* What the exercise asks *
Lines outside the range are not wanted. Give again exactly the lines between the line holding "Task: Click the heart" and the line holding "Minimize the Строка", inclusive, from the listing below.

START Data for review

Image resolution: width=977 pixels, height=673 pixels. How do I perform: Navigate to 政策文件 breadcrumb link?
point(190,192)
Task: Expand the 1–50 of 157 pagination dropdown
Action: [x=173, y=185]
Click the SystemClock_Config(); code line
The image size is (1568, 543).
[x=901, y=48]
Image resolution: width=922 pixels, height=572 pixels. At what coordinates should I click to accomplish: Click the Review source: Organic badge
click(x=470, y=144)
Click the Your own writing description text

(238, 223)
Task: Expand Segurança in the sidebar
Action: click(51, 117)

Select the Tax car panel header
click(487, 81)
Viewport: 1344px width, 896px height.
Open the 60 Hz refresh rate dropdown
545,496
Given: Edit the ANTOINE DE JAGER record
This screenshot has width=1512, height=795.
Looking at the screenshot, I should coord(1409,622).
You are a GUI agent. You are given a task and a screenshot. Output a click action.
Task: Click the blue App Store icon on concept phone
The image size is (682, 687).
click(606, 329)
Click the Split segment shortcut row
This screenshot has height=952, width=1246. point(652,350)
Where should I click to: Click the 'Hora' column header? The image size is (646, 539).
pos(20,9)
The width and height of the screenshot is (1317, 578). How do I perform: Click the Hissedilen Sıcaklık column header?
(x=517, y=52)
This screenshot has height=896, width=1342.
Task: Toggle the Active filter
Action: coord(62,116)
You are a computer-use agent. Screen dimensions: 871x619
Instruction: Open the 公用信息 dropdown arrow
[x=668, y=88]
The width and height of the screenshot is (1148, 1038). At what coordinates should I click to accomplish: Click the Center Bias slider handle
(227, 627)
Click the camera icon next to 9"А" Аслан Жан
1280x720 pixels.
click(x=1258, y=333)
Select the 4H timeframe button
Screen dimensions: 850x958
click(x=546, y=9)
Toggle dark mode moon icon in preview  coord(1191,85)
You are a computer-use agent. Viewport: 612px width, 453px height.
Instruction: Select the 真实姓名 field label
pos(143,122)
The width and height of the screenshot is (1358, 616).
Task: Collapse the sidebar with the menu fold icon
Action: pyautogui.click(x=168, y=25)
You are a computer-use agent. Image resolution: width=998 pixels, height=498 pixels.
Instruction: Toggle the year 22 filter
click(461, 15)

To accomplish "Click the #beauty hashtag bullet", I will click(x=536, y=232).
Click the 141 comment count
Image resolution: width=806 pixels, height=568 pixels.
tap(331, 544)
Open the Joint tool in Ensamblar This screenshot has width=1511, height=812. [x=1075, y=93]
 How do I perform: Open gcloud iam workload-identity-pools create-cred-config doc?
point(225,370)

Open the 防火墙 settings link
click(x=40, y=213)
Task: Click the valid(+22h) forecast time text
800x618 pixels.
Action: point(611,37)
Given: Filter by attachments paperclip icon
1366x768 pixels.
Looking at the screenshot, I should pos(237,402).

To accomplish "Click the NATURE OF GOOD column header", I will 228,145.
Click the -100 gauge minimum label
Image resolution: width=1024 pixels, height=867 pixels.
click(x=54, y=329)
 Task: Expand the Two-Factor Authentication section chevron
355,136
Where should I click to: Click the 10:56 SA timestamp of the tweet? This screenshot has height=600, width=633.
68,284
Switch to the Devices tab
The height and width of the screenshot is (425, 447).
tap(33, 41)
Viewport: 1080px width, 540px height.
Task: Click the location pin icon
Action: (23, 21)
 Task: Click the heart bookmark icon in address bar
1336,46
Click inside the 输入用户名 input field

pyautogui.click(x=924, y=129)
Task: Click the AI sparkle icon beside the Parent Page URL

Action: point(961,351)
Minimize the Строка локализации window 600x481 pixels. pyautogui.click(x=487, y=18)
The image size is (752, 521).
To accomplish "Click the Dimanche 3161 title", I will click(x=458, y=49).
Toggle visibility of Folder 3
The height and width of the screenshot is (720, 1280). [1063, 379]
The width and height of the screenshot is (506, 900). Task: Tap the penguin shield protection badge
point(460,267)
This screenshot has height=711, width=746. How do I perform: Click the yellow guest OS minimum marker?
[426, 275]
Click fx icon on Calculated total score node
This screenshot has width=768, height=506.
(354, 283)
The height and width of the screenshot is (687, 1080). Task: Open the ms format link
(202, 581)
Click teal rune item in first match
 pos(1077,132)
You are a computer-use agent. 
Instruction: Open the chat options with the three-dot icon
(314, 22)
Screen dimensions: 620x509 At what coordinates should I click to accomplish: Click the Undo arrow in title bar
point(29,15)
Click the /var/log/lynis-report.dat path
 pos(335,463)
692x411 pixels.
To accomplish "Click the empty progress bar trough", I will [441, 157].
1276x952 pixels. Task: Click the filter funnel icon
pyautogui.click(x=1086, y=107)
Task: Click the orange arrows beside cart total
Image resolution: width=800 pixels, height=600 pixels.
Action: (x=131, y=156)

END Data for review

* Answer area *
 Task: Click the heart bookmark icon in address bar
1336,46
Click inside the 输入用户名 input field

pyautogui.click(x=924, y=129)
Task: Click the AI sparkle icon beside the Parent Page URL

Action: point(961,351)
Minimize the Строка локализации window 600x481 pixels. pyautogui.click(x=487, y=18)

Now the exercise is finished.